== Selected excerpt ==
We evaluated the production of reactive oxygen species (ROS) and the expression of non-muscle myosin heavy chain IIA (MYH9) in neutrophils treated with PRBC-derived plasma. We used western blots and antibody arrays to evaluate changes in signal transduction pathways in plasma-treated neutrophils.
Aged PRBC-derived plasma elicited a stronger oxidative burst in neutrophils when compared with fresh PRBC-derived plasma (p < 0.05). Antibody arrays showed increased phosphorylation of NF-ĸB proteins (p105, p50 and Ikk) in aged PRBC-derived plasma-treated neutrophils. The expression of non-muscle myosin IIA (MYH9), a cytoskeleton protein involved in immune cell migration and morphological change, was also significantly upregulated in neutrophils treated with aged PRBC-derived plasma compared to fresh plasma (p < 0.05). Pretreatment of neutrophils with blebbistatin (a specific type II myosin inhibitor), ascorbic acid (an antioxidant), or staurosporine (a protein tyrosine kinase inhibitor), effectively abrogated the morphological changes, neutrophil migration, and phagocytosis induced by aged PRBC-derived plasma.
Upregulation of MYH9 in neutrophils treated with aged PRBC-derived plasma and abrogation of neutrophil migration in blebbistatin-treated neutrophils suggested a functional role of MYH9 in the directional migration of immune cells. Our data help elucidate the cellular and molecular mechanisms of transfusion-related injury.
===
#### Task prompt:
According to the excerpt on neutrophils treated with PRBC-derived plasma, why do the authors suggest that MYH9 plays a role in the directional migration of immune cells? Answer in one to three sentences. Rely only on the text to answer.
== Data for analysis ==
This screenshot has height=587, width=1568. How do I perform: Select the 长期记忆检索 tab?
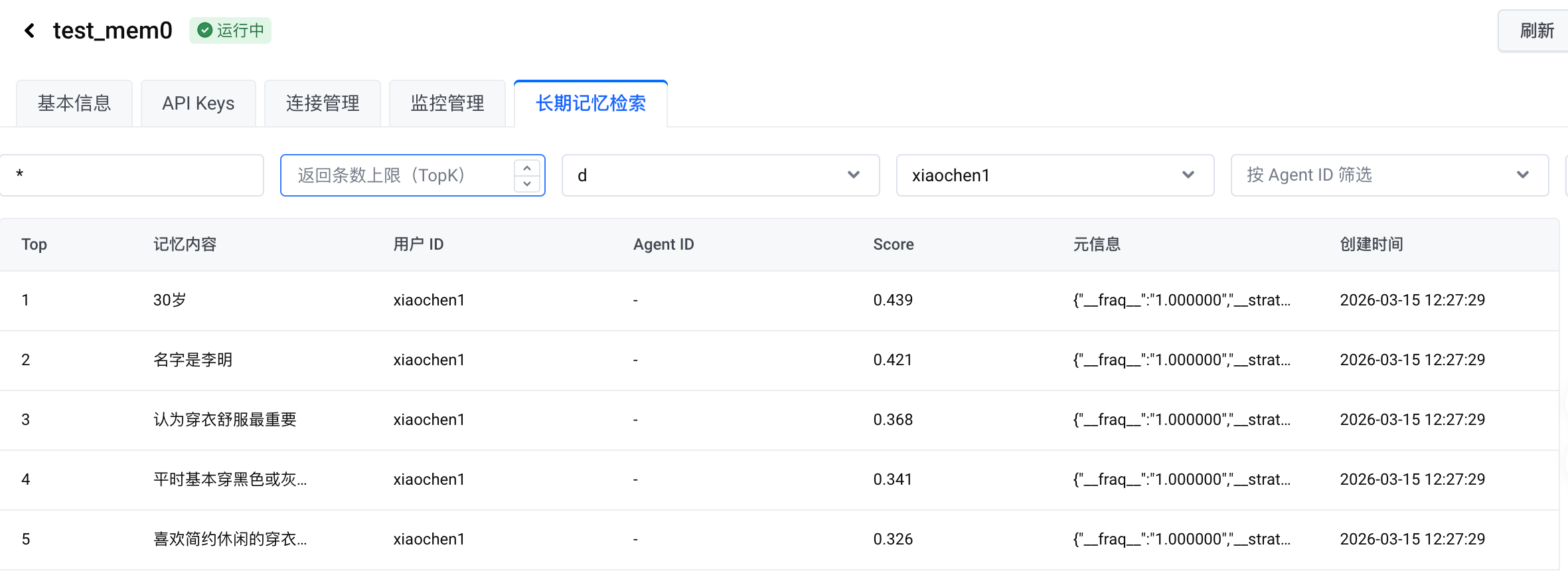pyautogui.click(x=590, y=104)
===
== Data for analysis ==
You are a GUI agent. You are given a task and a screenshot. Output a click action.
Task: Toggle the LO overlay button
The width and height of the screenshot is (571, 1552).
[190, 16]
===
#### Solution to this exercise:
MYH9 expression was significantly higher in neutrophils treated with aged PRBC-derived plasma than in those treated with fresh plasma. Pretreating neutrophils with blebbistatin, a specific type II myosin inhibitor, blocked the neutrophil migration that aged plasma caused.